Although Hibi's art has featured in many well known exhibits, such as the Smithsonian American Art Museum, much of it has been lost or displaced. A neighbor from Hayward, who stored several of the family's paintings during internment, died in 1954, depleting what is known to be left of Hibi's early works. In addition, Ibuki Lee recounted finding selections from Hibi's internment artwork in online marketplaces and garage sales.

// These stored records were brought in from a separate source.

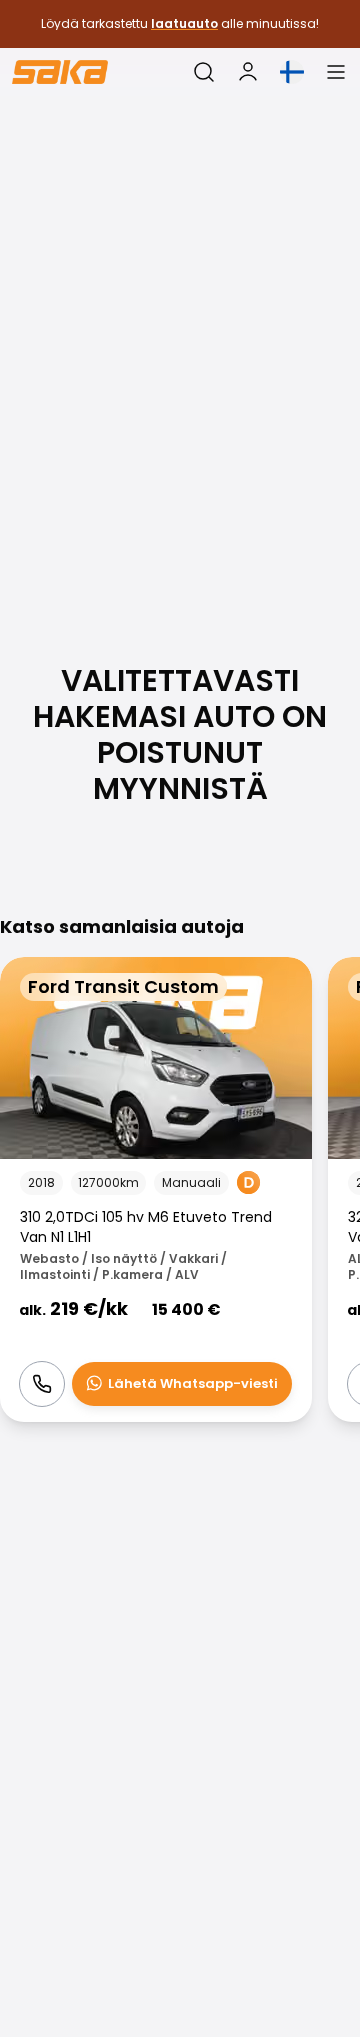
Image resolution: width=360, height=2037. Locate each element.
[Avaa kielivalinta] (292, 72)
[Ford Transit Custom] (156, 1189)
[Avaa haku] (204, 72)
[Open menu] (336, 72)
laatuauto (184, 23)
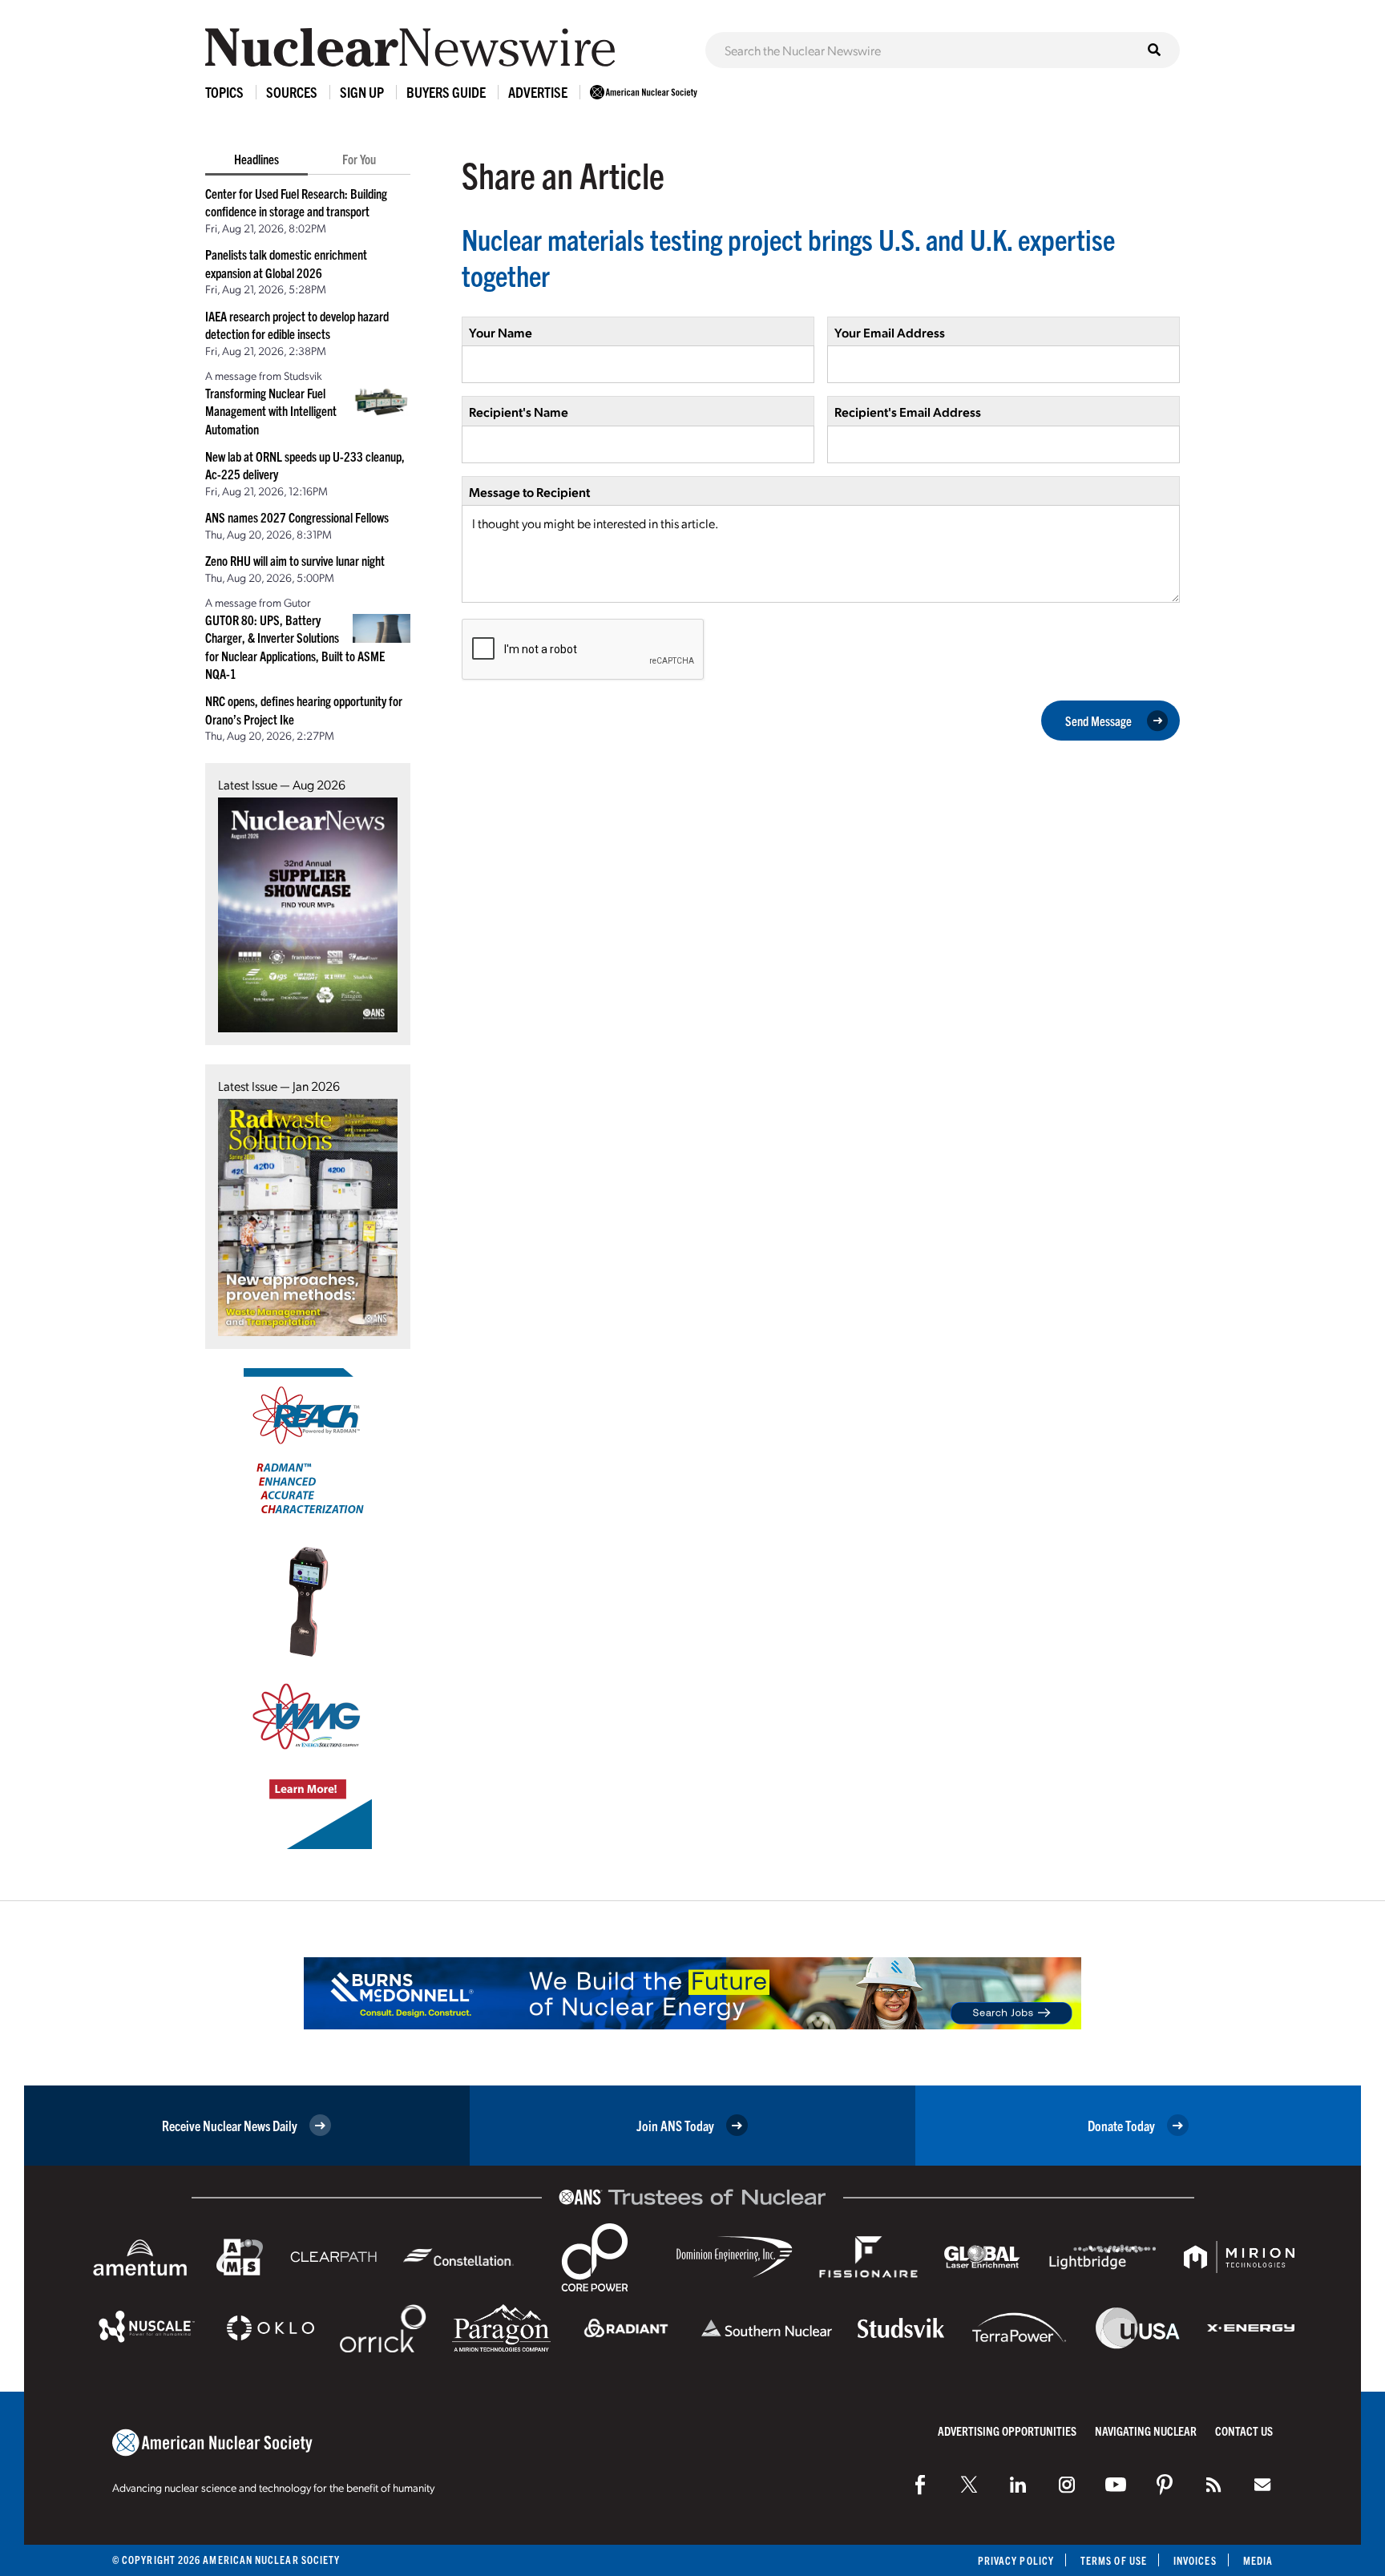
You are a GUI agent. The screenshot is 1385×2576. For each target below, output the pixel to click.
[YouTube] (1115, 2484)
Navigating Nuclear (1146, 2430)
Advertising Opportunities (1007, 2430)
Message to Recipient (529, 491)
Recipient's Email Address (907, 411)
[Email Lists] (1262, 2484)
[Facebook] (920, 2484)
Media (1258, 2560)
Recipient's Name (518, 411)
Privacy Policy (1016, 2560)
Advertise (537, 92)
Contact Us (1244, 2430)
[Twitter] (969, 2484)
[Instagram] (1066, 2484)
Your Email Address (889, 332)
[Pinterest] (1164, 2484)
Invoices (1195, 2560)
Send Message (1098, 721)
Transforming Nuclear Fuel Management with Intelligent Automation (271, 411)
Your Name (500, 332)
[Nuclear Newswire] (1213, 2484)
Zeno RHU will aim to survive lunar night (295, 560)
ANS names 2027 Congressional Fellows (297, 517)
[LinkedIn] (1017, 2484)
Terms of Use (1113, 2560)
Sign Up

Of the seventy-two remaining paintings that Hibi created while interned, one is in the collection of the Oakland Museum of California, one was given to the San Francisco Buddhist Church, seven are in a private collection, and sixty-three were donated to the Japanese American National Museum between 1996 and 1998. Some of the works that George Hibi created while interned are stored at UCLA.